Mesmo com os avanços, possibilitados também pelo mecanismo de heteroidentificação, Mota enfatiza que o sistema de cotas pode ser melhorado para mitigar as fraudes. “A lei [que instituiu as cotas nas universidades] é muito bonita, mas quando colocada em prática, tem que ser acompanhada”, completa.
'Revolução silenciosa'
A pesquisadora Luizete Vicente, da Universidade Federal do Ceará (UFC), reforça que as cotas, de fato, modificaram a realidade brasileira, e as descreve como uma “revolução silenciosa”. “Em 20 anos, houve uma melhoria nos índices de qualidade da educação e houve diminuição na quantidade de desistências. Todos os mitos caíram por terra. A história mostra que as cotas funcionam”, afirma.
Luizete conduz pesquisas sobre o acesso de mulheres negras à Comunicação, e considera que as fraudes nas instituições acabam por enfraquecer o debate das cotas e desqualificar essa política.
“Fortalece o discurso de que ‘não dá para saber quem é negro no Brasil’, que ‘nós vivemos em um País miscigenado’. Sim, somos. Mas, o percentual de população negra é visível na sociedade. A gente tem no Brasil um racismo muito cruel e essas fraudes também têm a ver com esse racismo à brasileira”, avalia.

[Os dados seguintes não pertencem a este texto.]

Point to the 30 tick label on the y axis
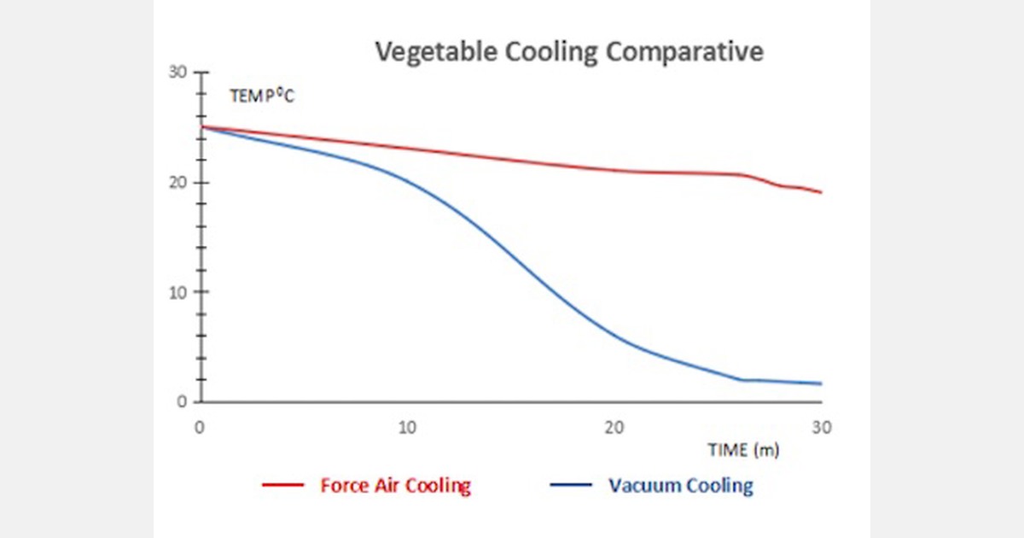[x=177, y=73]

Ela pondera que a situação remete a negar à população negra o acesso à educação, e, por isso, é necessário criar estratégias e continuar denunciando fraudes dessa natureza. “Política pública não acaba quando acontece. Ela é implementada e avaliada constantemente, é um monitoramento. A gente vai preenchendo as brechas", conclui.